I, Frankenstein is a 2014 American science fantasy action film written and directed by Stuart Beattie, based on the digital-only graphic novel by Kevin Grevioux. An international co-production between the United States and Australia, the film was produced by Tom Rosenberg, Gary Lucchesi, Richard Wright, Andrew Mason and Sidney Kimmel. It stars Aaron Eckhart, Bill Nighy, Yvonne Strahovski, Miranda Otto and Jai Courtney. The film tells the story of Adam, Frankenstein's monster, who embarks on a dangerous journey to stop evil demons and their ruthless leader from taking over the world.

The film was released on January 24, 2014, in the United States and on March 20, 2014 in Australia. The film received negative reception, although Nighy's performance was praised, and was a box-office bomb, grossing $76 million worldwide against a production budget of $65 million.

Plot
In 1795, Doctor Victor Frankenstein creates a monster by putting together parts of corpses and reanimating them. Horrified by his creation, Frankenstein tries to destroy it, but the monster survives and murders his wife Elizabeth. Frankenstein chases it to the Arctic, but he succumbs to the cold weather. When the monster returns home to bury Frankenstein, it is attacked by demons, but is then rescued by two gargoyles, Ophir and Keziah. They bring it to a cathedral, where the monster meets the gargoyle queen Leonore and her second-in-command Gideon. Leonore explains that they were created by the Archangel Michael to battle demons on Earth and protect humanity. She names the creature "Adam" and invites him to join them, but he declines and chooses to depart. He is given baton-like weapons to protect himself, as more demons will come after him. The weapons allow him to "descend" demons (destroying their bodies and trapping their souls in Hell) as they have the symbol of the Gargoyle Order carved on them.

For the next two hundred years, Adam lives apart from society, killing any demon that pursues him and hiding from them. Deciding to rejoin society in the modern-day, Adam looks for and confronts a group of demons. During the fight, a police officer is accidentally killed.
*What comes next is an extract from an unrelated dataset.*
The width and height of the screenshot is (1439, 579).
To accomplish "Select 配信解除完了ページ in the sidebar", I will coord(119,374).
This causes Adam to be summoned by the gargoyles once more and they decide to imprison him as punishment. A demon Helek, who survived Adam's attack, reports to his leader, the demon prince Naberius, that Adam is alive. Naberius has disguised himself as billionaire businessman Charles Wessex and employs scientists Terra Wade and Carl Avery to conduct experiments to try to reanimate corpses. He sends a group of demons led by his most formidable warrior, Zuriel, to attack the gargoyles' cathedral and capture Adam so he can unlock the secret to resurrecting the dead.
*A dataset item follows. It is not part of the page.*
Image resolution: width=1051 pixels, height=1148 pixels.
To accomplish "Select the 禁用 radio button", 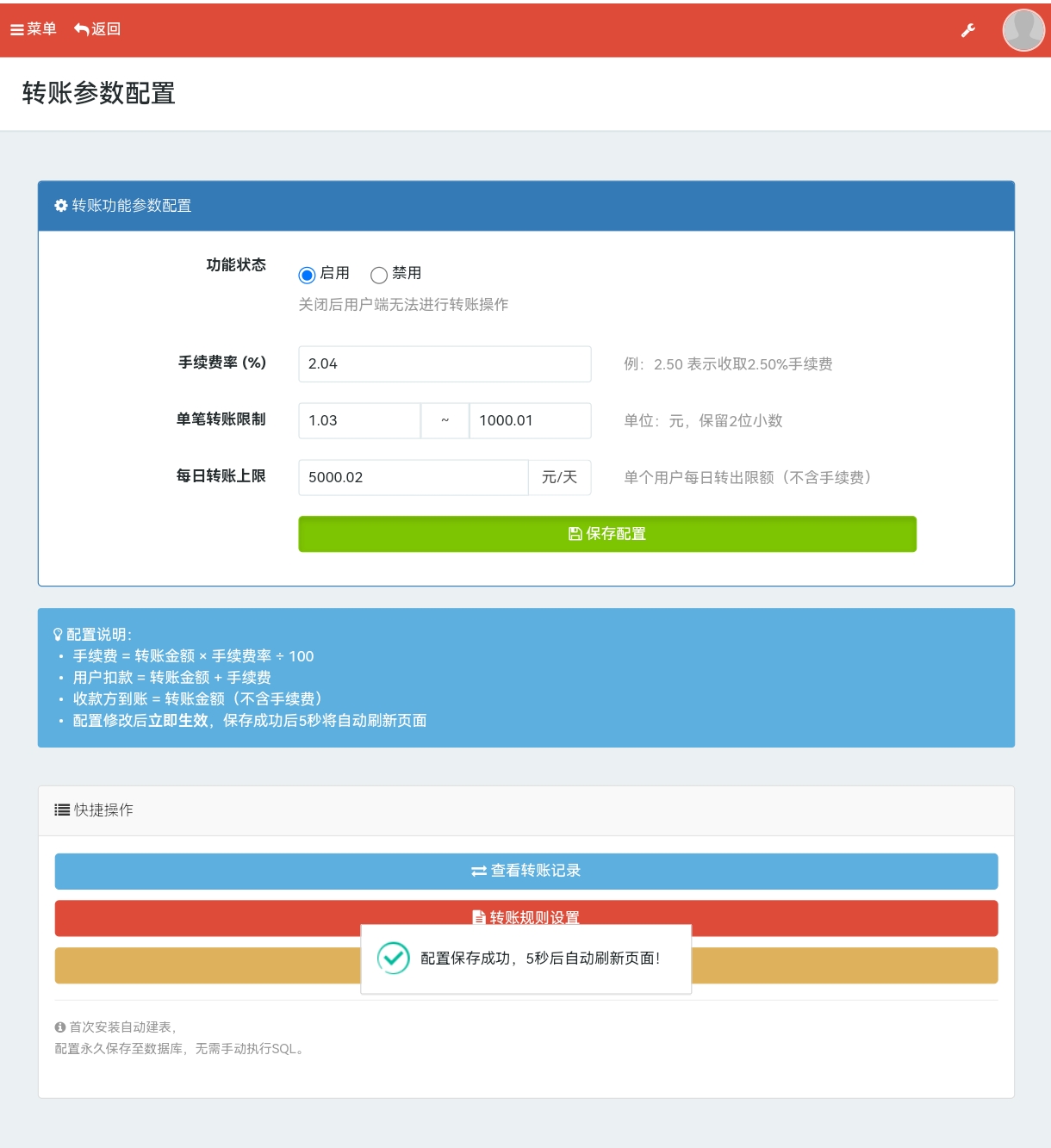I will click(x=378, y=275).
In the attack, many demons are slain and 16 gargoyles, including Ophir and Keziah, are "ascended" (returned to and trapped in Heaven), but Zuriel sneaks in and captures Leonore and takes her to an abandoned theater. Adam interrogates a demon who tells him that they lured the gargoyles out in order to capture Leonore so they can force the gargoyles to trade Adam for her. Gideon is instructed to trade Adam to them; however, Adam escapes after the attack. Without Adam, Gideon instead offers to trade Frankenstein's journal for Leonore, which was found on Doctor Victor Frankenstein's body on the night they found him. At the theater, Gideon gives Zuriel the journal and Leonore is spared. Adam follows Zuriel to the Wessex Institute, where he discovers thousands of corpses underground and learns that Naberius plans to recreate Frankenstein's experiment by reanimating the corpses and using them as hosts for the descended demons so he can rebuild his armies and destroy humanity. Adam retrieves the journal from Terra and escapes the demons. He later tracks down Terra and asks for her help. The two are then attacked by Zuriel, where Adam fights him and manages to descend him.

Adam warns the remaining gargoyles of Naberius' plan, agreeing to give them the journal if they get him and Terra to safety. Leonore agrees and when Adam leaves, she secretly sends Gideon to kill him after he retrieves the journal. After a violent fight, Adam ascends Gideon and then decides to burn Frankenstein's journal and destroy its secrets before the gargoyles come after him. Luring them out of the cathedral, Adam leads them to the Wessex Institute, where they descend Naberius's right-hand man Dekar and then battle more demons. In the ensuing battle, Adam goes into the institute to rescue Terra, who had been kidnapped by Naberius and forced to begin the process of reanimating the corpses. Naberius overpowers Adam and tries to have one of the demon spirits possess him, but it doesn't work because Adam has developed a soul of his own. Adam carves the Gargoyle Order symbol on Naberius, descending him to Hell. The institute collapses and falls into an abyss, where all the demons and all the possessed corpses are destroyed and Naberius' plan is thwarted. Leonore rescues Adam and Terra from falling into the abyss as well and they return to the cathedral.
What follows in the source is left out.